Le cavalier

 

Derek Munn

 

Publié en mars 2018

Jean joue aux échecs pour la beauté du jeu, pour l’histoire qui s’invente sur la plaine de cases, le monde qui se déploie sur l’échiquier selon des règles qu’il découvre en lui. Gagner lui importe peu. 

 

Jean mène une vie dont il a hérité jusqu’au jour où il se fait confectionner une paire de bottes en cuir, quitte sa ferme et entame un voyage avec sa jument. 

 

Le cavalier est le récit fragmenté d’une vie qui se concentre et s’accomplit dans l’événement de ce voyage. Soixante-quatre tableaux qui sont autant de célébrations du paysage et des émotions où les souvenirs et les rêves infusent sans cesse la réalité du moment présent. 

 

 

Au fil du texte une temporalité intime s’impose et dévoile une connivence mystérieuse entre l’auteur et son personnage.

 

 L’  extrait

 

Une sensation d’abord, l’homme n’y est pas pour l’instant, ou est subsidiaire, c’est sa fatigue qui avance, une sensation de cuir, un cuir souple, épais, résistant, je le sens, je vois son grain. Une paire de bottes. J’ai envie de les toucher, de les mettre, mais il y a déjà des jambes, qui marchent, qui boitent. L’homme est descendu de son cheval, ils marchent ensemble, ils rentrent à la maison.

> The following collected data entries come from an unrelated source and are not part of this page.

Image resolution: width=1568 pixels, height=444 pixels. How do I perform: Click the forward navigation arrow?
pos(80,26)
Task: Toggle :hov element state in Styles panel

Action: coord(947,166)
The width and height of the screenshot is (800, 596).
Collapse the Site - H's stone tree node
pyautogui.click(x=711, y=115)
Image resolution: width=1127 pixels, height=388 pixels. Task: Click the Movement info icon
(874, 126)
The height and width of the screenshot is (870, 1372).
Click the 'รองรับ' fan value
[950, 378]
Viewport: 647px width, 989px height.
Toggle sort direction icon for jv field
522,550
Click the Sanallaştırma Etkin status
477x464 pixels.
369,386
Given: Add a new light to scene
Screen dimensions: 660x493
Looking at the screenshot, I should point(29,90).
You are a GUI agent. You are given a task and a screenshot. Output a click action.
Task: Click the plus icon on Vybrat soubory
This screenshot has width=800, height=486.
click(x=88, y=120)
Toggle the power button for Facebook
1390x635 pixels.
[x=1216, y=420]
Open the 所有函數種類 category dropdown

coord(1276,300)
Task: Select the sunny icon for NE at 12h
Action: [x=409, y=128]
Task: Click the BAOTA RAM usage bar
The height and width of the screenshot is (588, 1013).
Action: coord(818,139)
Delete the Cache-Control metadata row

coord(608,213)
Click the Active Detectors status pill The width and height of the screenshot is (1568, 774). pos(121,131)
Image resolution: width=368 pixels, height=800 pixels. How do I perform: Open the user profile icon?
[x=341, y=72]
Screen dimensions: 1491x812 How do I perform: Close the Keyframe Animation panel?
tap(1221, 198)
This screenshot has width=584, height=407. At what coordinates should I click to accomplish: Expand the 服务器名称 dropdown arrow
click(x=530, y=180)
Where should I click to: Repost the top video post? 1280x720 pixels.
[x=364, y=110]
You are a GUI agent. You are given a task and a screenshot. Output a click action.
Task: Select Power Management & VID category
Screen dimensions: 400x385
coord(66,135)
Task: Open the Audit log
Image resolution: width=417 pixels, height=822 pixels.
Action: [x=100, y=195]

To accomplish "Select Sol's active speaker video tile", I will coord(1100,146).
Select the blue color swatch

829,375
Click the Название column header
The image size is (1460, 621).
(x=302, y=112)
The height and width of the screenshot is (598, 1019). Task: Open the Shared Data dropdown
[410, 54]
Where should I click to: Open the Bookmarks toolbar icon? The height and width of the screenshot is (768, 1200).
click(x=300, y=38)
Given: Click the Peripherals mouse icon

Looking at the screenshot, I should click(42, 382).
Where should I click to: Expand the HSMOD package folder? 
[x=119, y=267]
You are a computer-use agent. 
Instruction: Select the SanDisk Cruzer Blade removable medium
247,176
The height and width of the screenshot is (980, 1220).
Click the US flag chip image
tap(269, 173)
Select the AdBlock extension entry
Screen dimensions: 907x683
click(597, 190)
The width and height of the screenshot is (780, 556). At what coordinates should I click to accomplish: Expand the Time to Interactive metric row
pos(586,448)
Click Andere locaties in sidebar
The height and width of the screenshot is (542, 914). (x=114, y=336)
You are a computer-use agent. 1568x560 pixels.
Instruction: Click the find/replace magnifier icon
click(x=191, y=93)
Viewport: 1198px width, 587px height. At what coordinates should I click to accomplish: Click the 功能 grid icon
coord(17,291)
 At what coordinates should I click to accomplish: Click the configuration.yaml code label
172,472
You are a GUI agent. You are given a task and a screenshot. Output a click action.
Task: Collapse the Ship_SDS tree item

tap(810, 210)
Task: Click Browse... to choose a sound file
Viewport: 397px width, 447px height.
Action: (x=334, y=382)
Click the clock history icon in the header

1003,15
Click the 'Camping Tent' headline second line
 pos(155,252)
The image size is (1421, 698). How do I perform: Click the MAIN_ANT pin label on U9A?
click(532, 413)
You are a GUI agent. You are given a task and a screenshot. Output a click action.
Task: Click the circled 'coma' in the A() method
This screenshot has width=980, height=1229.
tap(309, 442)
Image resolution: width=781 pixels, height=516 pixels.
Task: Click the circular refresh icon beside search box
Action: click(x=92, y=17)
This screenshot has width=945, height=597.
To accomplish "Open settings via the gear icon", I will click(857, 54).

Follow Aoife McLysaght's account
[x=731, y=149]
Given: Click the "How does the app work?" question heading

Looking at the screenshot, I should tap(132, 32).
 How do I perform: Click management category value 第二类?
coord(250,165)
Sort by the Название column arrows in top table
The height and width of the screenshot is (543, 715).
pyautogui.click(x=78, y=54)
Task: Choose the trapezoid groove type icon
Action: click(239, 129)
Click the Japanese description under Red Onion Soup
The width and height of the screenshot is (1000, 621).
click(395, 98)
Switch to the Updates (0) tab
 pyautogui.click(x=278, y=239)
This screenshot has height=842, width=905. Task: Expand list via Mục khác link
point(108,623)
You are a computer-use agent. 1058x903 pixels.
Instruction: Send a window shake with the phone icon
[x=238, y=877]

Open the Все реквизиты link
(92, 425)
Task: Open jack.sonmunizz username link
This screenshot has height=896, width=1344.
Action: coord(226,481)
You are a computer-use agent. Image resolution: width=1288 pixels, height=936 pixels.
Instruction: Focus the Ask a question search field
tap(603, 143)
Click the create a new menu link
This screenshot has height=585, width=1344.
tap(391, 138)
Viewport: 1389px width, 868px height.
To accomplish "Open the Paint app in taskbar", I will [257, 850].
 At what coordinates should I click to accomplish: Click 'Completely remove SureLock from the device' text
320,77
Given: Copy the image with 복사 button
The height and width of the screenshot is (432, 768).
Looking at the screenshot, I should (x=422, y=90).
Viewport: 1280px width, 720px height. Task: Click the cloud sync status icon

Un voyage qui persiste dans le temps.

 

Différents états d’usure des bottes se superposent, du cirage à la boue, jusqu’à la poussière qui couvre tout à la fin, moite, agglutinée en bas de celle de gauche dans les bajoues de cuir tombant autour du talon quand, arrivé, l’homme se laisse glisser de la selle pour la dernière fois, se tassant comme un sac de pommes de terre en prenant appui sur l’immobilité de l’animal qui maintenant détourne la tête. 

Je comprends alors qu’une fois ses bottes enlevées cet homme ne marchera plus jamais.

 

 


 

Ils en parlent...

 

 

Des bottes, un échiquier, une jument et un périple pour redéfinir un être in extremis. Somptueux et envoûtant.